Fig. 6.. Hypoxia and glutamine metabolism are elevated in wound center versus periphery in WIHN.

(A and B) t-SNE plots visualization of WT mice SD0 wound center (high-WIHN, A) and SD0 wound periphery (non-WIHN, B) by scRNA-seq. Five mice were pooled per sample. (C) The overall number of cellular interactions in the wound center (top) or the periphery (bottom) at SD0 as detected by CellChat algorithm. Thicker lines indicate more interactions. (D) Specific cell-cell interaction patterns of IL-6 and IL-1 (left). Specific incoming signals of each cell type in the wound center and periphery at SD0 (right). Outgoing signals are shown in fig. S7F. (E) The t-SNE plots clustered by all gene expression profiles (top) or just by hypoxia gene expression profiles (bottom) of SD0 keratinocytes. (F) GO enrichment analysis of keratinocytes in the wound center versus the periphery. (G) Scores for hypoxia, glutamine, and glutamate metabolism and IL-1 signaling calculated by PCA method in keratinocytes comparing wound center versus wound periphery. (H) The correlation of IL-1 signaling score and hypoxia score in keratinocytes as analyzed by Spearman correlation. The scores of center and periphery of the wound are shown in red and blue, respectively. (I) GO enrichment analysis in the wound center keratinocytes with a high glutamate score (left) compared to those with a low glutamate score (right). The high and low glutamate scores were calculated using the PCA method as detailed in Materials and Methods. Box plot graphs indicated the value of minimum, first, quartile, median, third quartile, and maximum. Unless otherwise noted, statistics as in Fig. 1. NADH, reduced form of nicotinamide adenine dinucleotide.

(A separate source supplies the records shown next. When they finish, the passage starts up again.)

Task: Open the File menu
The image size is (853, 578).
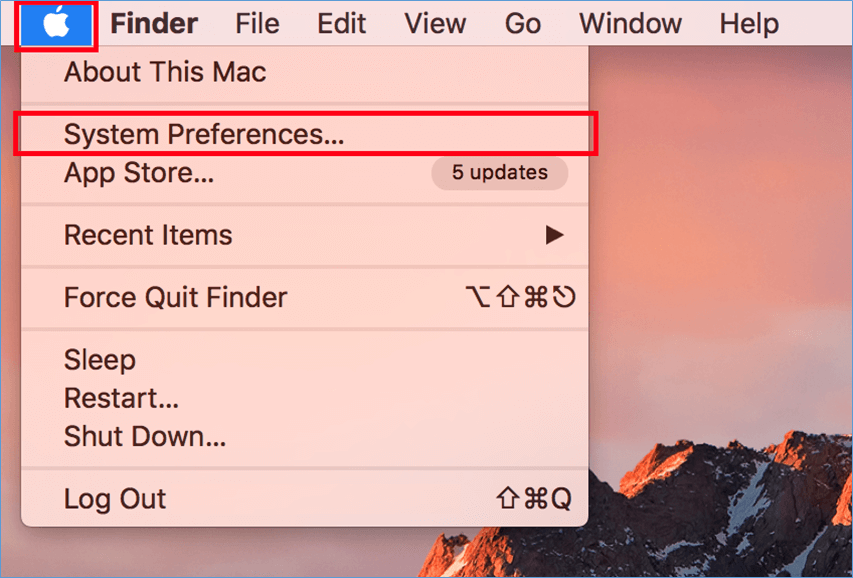Action: [x=257, y=24]
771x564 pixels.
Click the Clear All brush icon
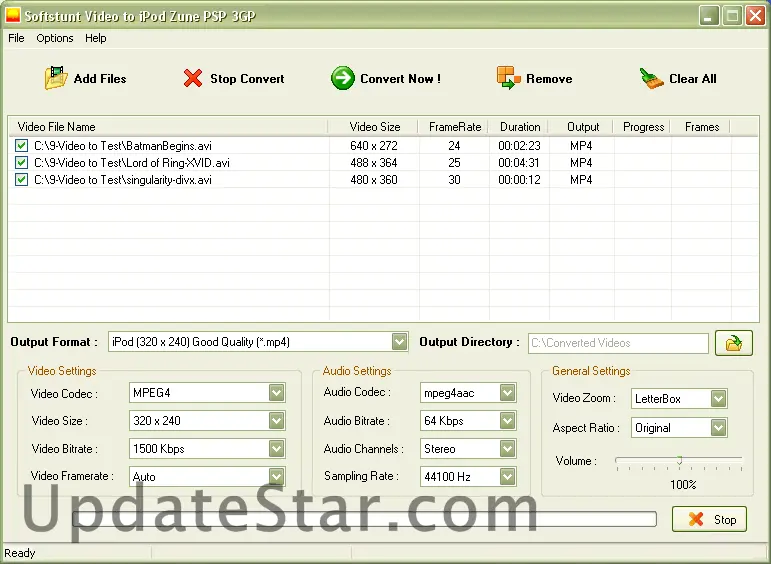[x=652, y=78]
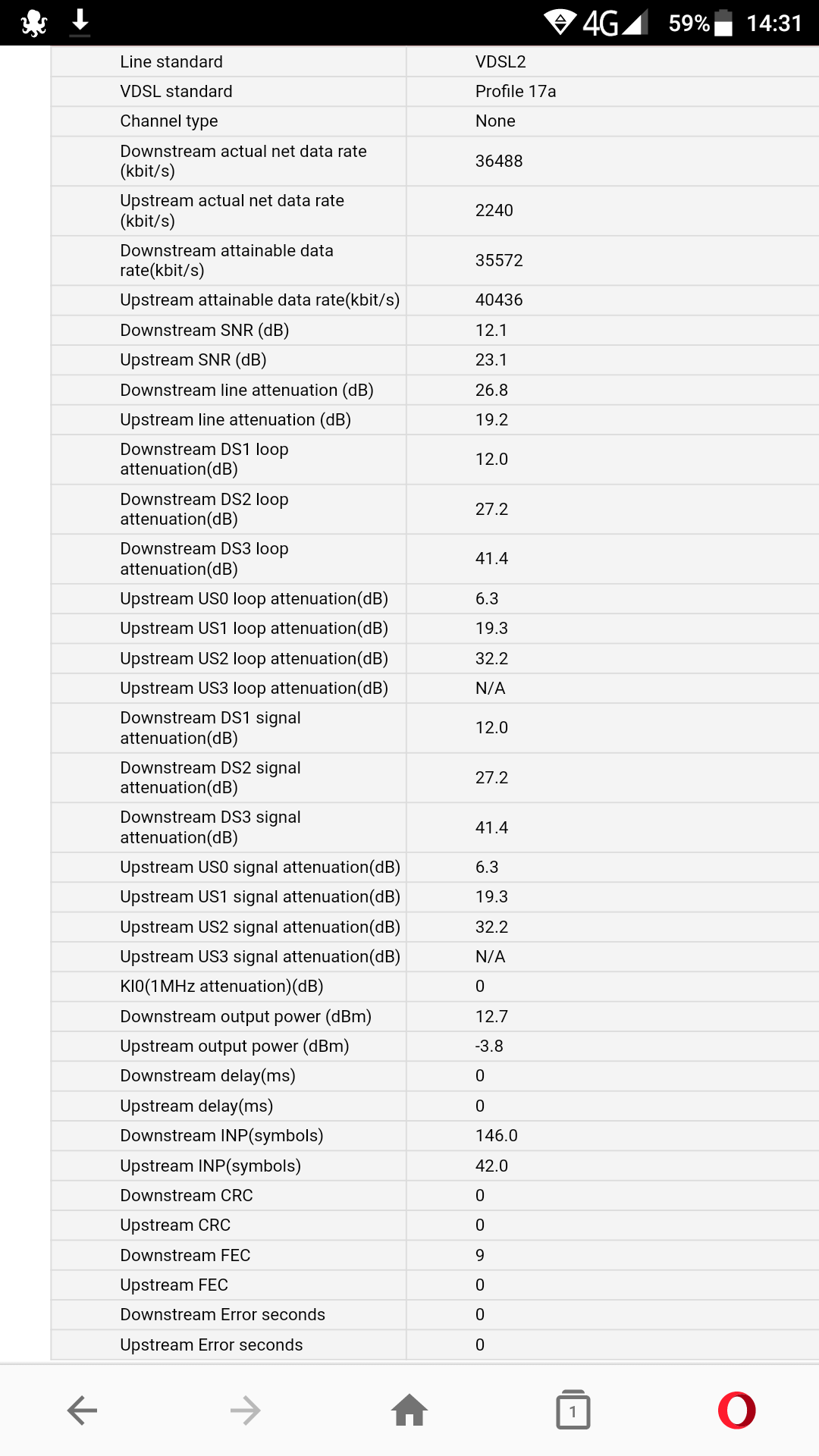Tap the clock showing 14:31

click(x=774, y=23)
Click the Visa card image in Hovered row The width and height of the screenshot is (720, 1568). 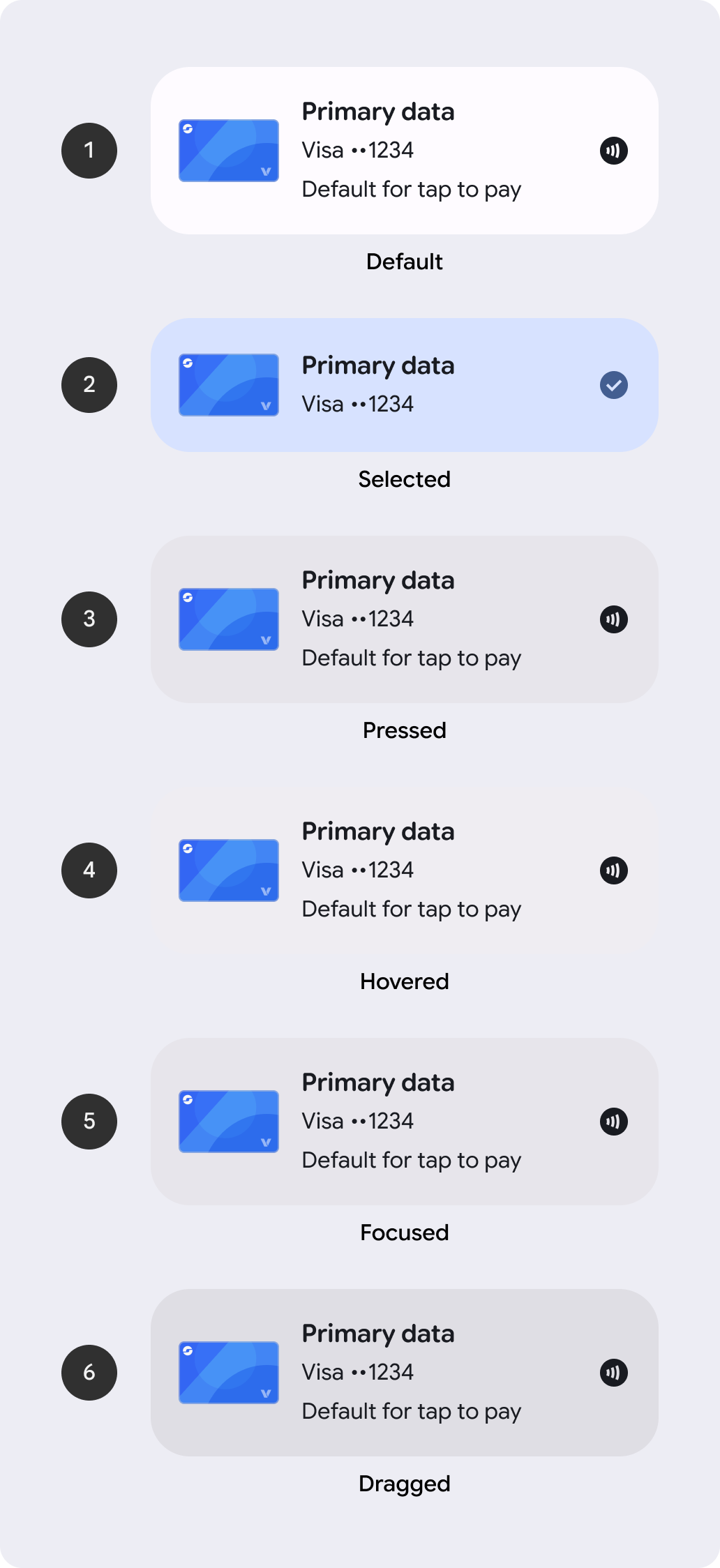(229, 870)
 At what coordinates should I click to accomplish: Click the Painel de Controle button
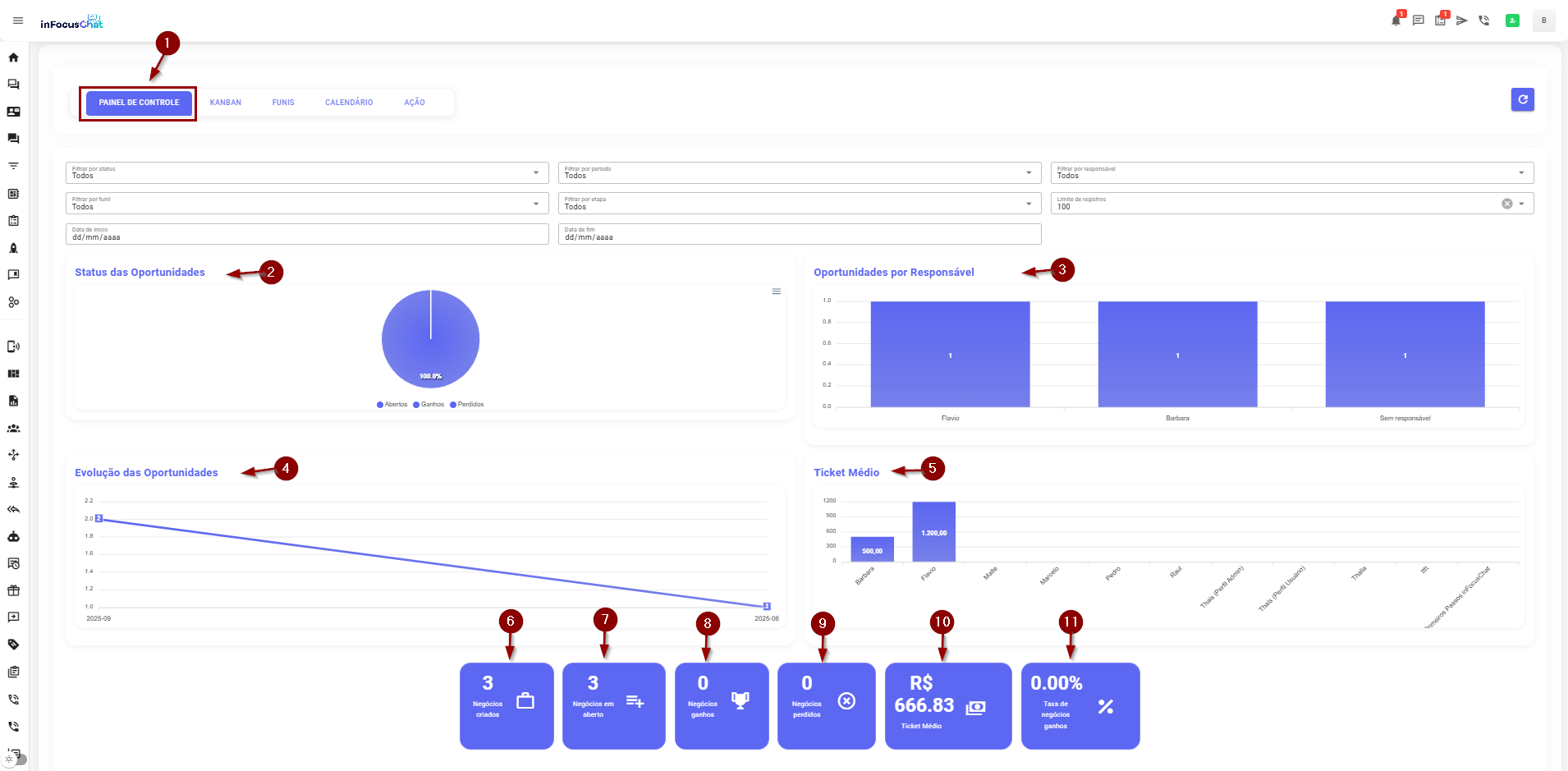click(139, 103)
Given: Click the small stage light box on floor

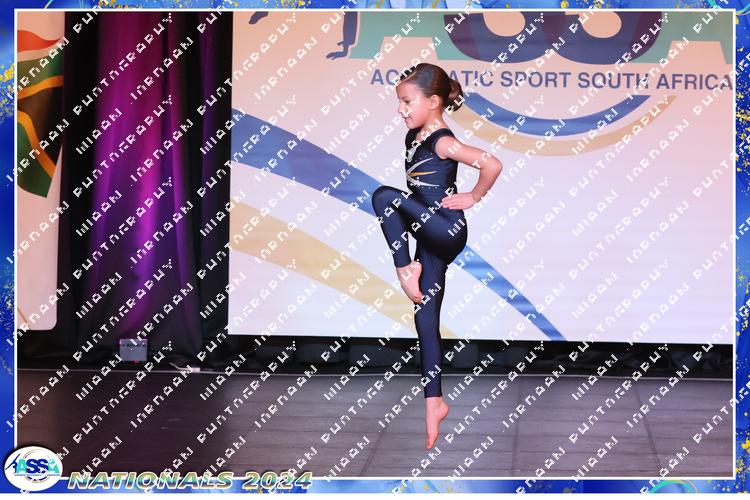Looking at the screenshot, I should tap(133, 348).
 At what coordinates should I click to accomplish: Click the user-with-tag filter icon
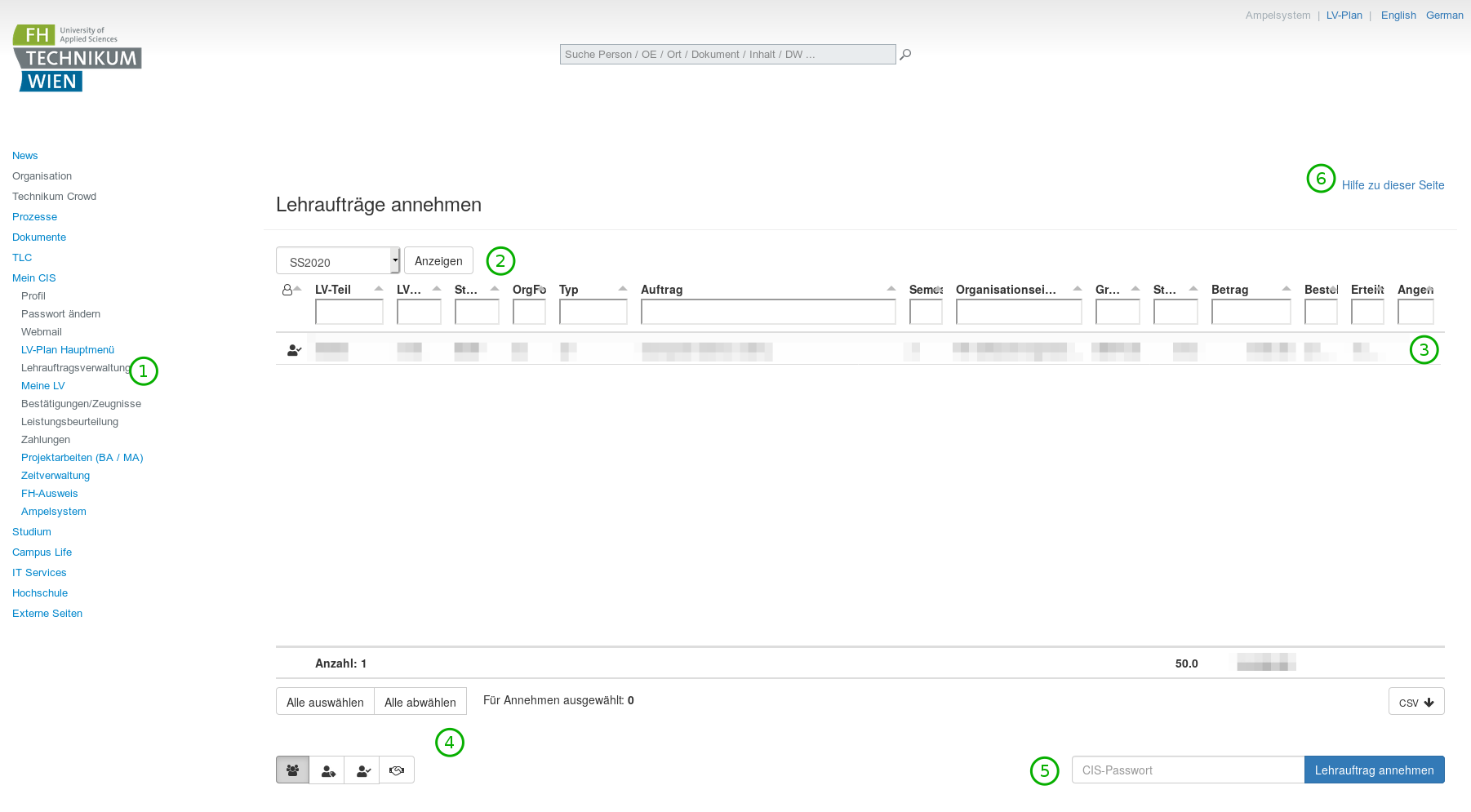[327, 770]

Fig. 7.. Hypoxia and glutamine metabolism correlate to hair follicle development in WIHN.

(A) Heatmap for canonical keratinocyte marker genes in each cluster of the wound center from scRNA-seq of SD0 samples. (B) The t-SNE plot shows clustering of SD0 wound center keratinocytes subpopulations. (C) H&E, Col17a1, Cox-2, Ube2c, and Krt17 staining of SD0 wounds to establish location of basal1, basal2, proliferous, and HG keratinocytes. Scale bars, 50 μm. (D) Expression of HG marker genes to identify the HG cluster in t-SNE plots. (E) The scores for hypoxia, glutamine, and glutamate metabolism and IL-1 signaling in keratinocytes subpopulations. (F and G) Pseudotime analysis plotting the development pattern of basal, spinous, proliferative, and HG keratinocytes. (H) The heatmap of differentiation markers with pseudotime. (I) Pseudotime plot depicting the abundance of HG markers Krt17, Krt79, and Sox9 as divided by keratinocyte subpopulation. (J) Pseudotime analysis divided all keratinocytes (top) and HG (bottom) into six stages according to the developmental sequence; the different stages are indicated by different colors labeled A to F. (K) The gene expression scores for hypoxia, glutamine, and glutamate metabolism, and IL-1 signaling pathways as divided by HG developmental stage. Box plot graphs indicated the value of minimum, first, quartile, median, third quartile, and maximum. Statistics as in Fig. 1.